We also know TRIN as the Arms Index. This is a breadth indicator to measure market strength or weakness. The Arms Index was developed by Richard Arms on 1967. Traders also call it as TRIN OR TRader’s INdex. TRIN is calculated using advance decline along with volume. We can easily apply this indicator to indices like Nifty. Find below the Nifty TRIN chart (10-day SMA of Nifty TRIN plotted with Nifty index in the same pane).
Nifty TRIN Chart With 10-Day SMA
Chart courtesy: ICharts
How To Calculate TRIN?
1) Advance Decline Ratio = Advances / Declines
2) AD Volume Ratio = Up Volume / Down Volume
3) TRIN or Arms Index = Advance-Decline Ratio / AD Volume Ratio
How To Interprete TRIN?
1) TRIN is below 1 when AD Volume Ratio is greater than AD Ratio = Strength
2) TRIN is above 1 when AD Ratio is greater than AD Volume Ratio = Weakness
So, TRIN helps us to identify conditions where the market is short-term overbought or oversold.
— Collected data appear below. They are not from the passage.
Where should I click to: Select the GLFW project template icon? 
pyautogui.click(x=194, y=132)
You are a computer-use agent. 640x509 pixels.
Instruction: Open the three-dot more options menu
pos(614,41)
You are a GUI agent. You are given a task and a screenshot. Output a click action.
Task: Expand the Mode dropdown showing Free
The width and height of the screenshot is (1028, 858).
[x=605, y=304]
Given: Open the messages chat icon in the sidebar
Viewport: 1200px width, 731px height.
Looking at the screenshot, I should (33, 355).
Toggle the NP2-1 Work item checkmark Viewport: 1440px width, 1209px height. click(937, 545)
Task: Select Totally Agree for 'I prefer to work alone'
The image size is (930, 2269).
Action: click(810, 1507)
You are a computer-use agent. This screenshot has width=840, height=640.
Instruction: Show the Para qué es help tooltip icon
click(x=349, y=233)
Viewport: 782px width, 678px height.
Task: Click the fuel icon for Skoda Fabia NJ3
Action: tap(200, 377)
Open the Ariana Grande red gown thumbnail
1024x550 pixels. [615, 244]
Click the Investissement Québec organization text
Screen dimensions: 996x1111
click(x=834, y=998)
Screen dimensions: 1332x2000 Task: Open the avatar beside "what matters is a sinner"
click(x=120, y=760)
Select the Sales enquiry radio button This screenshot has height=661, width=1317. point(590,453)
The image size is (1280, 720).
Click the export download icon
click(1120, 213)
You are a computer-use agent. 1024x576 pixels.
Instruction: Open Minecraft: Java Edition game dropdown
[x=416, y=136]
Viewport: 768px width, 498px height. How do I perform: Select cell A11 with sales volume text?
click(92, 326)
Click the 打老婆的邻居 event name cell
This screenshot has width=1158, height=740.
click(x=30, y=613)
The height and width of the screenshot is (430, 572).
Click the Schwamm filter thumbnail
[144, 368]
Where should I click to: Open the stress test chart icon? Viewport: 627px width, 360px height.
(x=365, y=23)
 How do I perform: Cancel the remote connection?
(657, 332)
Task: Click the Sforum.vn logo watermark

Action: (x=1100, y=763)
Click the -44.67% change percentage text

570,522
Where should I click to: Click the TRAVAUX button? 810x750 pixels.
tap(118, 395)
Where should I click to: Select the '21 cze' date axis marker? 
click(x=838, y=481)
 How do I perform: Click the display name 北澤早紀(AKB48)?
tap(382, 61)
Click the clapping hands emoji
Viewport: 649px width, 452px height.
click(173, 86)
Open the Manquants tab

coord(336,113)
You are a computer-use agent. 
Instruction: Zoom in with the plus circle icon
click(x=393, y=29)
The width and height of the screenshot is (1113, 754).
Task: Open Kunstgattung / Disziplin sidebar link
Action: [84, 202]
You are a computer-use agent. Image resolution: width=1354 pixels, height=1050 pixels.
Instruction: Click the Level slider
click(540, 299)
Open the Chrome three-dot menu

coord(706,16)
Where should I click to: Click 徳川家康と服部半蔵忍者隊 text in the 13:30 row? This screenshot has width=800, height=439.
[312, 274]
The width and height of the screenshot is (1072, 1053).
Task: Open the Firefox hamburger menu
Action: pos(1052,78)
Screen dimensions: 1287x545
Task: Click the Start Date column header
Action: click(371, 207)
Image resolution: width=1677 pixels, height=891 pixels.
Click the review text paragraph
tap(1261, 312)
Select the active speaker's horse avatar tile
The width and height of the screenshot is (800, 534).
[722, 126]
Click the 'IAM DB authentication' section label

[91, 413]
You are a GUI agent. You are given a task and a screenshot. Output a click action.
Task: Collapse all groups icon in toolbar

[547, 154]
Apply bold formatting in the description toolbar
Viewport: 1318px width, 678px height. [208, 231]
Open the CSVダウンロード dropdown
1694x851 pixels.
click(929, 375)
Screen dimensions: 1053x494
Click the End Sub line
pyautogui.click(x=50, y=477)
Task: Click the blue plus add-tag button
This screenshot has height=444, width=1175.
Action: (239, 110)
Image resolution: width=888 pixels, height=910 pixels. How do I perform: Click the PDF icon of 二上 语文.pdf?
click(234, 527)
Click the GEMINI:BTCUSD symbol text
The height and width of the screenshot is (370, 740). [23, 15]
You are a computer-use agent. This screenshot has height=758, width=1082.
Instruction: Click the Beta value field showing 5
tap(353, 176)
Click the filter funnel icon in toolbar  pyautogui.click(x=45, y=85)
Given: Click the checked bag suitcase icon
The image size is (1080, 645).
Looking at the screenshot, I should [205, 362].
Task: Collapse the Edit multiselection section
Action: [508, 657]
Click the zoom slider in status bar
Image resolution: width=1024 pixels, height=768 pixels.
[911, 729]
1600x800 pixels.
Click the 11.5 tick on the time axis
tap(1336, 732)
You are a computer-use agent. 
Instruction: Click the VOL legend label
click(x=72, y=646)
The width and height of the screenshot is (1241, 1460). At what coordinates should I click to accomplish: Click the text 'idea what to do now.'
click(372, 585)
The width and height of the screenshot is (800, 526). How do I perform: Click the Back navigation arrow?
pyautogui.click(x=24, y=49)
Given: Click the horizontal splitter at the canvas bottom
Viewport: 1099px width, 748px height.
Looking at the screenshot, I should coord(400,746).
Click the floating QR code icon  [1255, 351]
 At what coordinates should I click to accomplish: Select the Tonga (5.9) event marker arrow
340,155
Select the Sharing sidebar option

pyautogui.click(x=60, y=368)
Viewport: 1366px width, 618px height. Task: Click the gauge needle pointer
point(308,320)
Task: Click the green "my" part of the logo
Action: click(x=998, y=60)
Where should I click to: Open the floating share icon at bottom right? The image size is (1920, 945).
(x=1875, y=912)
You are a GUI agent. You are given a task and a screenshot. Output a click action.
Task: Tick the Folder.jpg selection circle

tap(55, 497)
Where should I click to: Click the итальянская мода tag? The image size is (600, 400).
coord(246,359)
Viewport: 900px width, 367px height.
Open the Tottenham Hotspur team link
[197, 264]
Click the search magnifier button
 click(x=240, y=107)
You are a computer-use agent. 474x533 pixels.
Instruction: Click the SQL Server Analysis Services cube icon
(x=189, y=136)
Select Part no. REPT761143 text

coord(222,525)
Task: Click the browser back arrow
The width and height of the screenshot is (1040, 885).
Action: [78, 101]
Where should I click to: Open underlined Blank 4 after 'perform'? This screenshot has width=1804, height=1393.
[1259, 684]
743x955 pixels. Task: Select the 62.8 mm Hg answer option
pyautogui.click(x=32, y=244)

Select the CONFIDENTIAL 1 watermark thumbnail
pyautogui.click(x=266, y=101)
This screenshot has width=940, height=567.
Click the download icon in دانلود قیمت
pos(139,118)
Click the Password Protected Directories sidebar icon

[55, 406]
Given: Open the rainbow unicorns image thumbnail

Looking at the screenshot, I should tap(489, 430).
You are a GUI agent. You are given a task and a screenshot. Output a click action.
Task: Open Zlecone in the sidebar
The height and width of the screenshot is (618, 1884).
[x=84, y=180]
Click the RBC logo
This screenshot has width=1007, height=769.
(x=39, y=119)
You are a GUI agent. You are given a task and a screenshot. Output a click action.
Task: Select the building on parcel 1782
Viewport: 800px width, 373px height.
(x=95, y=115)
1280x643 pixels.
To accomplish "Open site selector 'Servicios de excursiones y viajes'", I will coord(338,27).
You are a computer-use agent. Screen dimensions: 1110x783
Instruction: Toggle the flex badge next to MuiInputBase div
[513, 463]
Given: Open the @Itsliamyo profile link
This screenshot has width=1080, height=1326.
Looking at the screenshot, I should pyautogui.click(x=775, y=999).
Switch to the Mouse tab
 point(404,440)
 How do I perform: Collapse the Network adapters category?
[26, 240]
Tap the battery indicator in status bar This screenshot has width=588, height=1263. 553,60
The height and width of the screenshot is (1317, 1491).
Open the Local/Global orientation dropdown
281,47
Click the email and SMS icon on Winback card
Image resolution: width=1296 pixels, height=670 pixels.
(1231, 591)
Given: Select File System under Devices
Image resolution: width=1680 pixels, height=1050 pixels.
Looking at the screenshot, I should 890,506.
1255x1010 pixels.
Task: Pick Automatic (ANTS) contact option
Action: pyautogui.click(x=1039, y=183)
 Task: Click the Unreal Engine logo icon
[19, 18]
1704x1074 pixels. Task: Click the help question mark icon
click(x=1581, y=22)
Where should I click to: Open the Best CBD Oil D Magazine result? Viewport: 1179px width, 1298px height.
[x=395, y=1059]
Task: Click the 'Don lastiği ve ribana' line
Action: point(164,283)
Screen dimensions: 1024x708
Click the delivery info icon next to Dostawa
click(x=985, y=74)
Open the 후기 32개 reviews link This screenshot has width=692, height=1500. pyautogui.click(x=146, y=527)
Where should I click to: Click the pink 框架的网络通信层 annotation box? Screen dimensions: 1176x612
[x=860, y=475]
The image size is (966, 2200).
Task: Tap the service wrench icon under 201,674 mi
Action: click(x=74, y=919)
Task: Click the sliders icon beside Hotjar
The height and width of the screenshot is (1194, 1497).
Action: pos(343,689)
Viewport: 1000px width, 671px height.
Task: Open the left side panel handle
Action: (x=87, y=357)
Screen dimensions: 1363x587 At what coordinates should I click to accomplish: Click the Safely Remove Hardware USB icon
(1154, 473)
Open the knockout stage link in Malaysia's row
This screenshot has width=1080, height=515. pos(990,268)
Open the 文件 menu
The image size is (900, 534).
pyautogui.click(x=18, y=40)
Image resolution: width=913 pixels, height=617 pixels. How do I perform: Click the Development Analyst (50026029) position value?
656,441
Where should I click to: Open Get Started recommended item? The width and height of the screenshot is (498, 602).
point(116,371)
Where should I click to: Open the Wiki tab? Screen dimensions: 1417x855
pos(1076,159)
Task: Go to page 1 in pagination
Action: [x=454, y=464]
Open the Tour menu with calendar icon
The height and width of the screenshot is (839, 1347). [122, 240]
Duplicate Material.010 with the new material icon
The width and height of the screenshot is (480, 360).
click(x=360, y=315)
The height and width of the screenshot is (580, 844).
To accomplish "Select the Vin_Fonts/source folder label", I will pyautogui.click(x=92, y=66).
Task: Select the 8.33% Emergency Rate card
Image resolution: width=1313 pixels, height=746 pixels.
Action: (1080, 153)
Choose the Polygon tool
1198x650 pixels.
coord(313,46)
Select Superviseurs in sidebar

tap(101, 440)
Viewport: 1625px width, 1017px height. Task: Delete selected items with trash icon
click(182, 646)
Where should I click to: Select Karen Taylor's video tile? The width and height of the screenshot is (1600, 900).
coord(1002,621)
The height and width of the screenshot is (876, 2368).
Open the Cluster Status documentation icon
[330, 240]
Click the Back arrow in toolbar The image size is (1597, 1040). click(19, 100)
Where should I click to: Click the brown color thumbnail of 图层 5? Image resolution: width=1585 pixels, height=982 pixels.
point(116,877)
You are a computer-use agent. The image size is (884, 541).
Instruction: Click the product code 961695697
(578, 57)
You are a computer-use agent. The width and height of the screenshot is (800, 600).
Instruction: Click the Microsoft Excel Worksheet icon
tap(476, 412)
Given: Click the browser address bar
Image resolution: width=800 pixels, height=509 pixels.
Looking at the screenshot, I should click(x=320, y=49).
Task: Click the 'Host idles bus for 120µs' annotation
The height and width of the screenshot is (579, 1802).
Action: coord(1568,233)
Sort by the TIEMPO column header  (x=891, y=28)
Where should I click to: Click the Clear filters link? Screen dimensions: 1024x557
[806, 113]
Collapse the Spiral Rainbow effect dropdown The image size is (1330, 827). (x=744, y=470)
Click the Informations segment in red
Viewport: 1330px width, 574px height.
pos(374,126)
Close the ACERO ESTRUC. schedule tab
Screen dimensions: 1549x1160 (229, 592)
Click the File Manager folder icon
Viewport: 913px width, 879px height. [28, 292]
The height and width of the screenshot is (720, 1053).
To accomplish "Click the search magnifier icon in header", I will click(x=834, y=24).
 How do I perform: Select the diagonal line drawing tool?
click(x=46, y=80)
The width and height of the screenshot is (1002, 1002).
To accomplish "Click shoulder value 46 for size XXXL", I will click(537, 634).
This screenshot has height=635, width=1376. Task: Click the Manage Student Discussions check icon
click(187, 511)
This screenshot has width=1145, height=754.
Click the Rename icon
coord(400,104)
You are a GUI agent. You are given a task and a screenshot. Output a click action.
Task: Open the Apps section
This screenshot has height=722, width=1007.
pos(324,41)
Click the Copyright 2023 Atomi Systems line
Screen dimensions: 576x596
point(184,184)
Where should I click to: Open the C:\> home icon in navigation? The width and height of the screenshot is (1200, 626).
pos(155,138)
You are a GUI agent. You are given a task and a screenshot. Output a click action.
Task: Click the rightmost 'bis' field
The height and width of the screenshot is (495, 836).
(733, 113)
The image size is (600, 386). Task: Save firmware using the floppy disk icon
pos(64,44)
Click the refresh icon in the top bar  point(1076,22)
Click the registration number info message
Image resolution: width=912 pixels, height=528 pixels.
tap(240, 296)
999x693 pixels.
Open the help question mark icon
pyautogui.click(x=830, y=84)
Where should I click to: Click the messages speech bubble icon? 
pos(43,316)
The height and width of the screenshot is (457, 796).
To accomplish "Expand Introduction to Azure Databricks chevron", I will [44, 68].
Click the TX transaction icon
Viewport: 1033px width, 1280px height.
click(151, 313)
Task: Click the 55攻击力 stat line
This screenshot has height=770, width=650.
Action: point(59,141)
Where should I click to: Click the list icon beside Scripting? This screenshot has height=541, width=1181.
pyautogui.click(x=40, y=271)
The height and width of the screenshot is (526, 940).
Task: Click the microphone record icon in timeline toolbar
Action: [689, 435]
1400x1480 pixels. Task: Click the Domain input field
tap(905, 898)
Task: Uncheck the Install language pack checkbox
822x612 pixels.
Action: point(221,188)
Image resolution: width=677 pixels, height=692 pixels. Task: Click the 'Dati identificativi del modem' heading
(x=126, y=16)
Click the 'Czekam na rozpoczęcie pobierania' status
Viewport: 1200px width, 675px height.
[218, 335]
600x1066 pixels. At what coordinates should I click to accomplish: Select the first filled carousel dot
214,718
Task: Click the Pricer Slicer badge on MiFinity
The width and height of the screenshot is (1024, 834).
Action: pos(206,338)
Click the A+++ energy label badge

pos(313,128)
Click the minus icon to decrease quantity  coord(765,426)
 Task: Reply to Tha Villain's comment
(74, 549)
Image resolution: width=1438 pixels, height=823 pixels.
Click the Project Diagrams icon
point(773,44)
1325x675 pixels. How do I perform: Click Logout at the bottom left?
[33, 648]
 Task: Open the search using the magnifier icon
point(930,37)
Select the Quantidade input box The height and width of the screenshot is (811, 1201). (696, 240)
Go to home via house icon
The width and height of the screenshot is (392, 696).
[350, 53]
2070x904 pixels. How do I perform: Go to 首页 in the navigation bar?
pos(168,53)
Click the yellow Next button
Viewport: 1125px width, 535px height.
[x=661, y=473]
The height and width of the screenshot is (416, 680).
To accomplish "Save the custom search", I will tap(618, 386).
On a single-day basis: 1) A number of 1 is neutral 2) A number less than 1 indicates overbought 3) A number greater than 1 indicates oversold.
On a 5-day basis: 1) A number of 5 is neutral 2) A number less than 4.5 indicates overbought 3) A number greater than 6 indicates oversold.
And on a 10-day basis: 1) A number of 10 is neutral 2) A number less than 9 indicates overbought 3) A number greater than 12 indicates oversold.
How To Use 10-day SMA With Nifty TRIN Chart?
1) We use the 10-day SMA of TRIN with TRIN to smooth the data.
2) We read the 10-day SMA of TRIN surging above 3 as oversold.
3) And we read that 10-day SMA of TRIN dipping below 0.5 as overbought.
The chart above plots the Nifty TRIN chart. It’s actually the Nifty index 10-day SMA of the TRIN chart. We plot the 10-day SMA of TRIN with the Nifty index in the same graph. You can easily understand the overbought and oversold levels easily as per the above-mentioned logic. The chart will be updated end of day.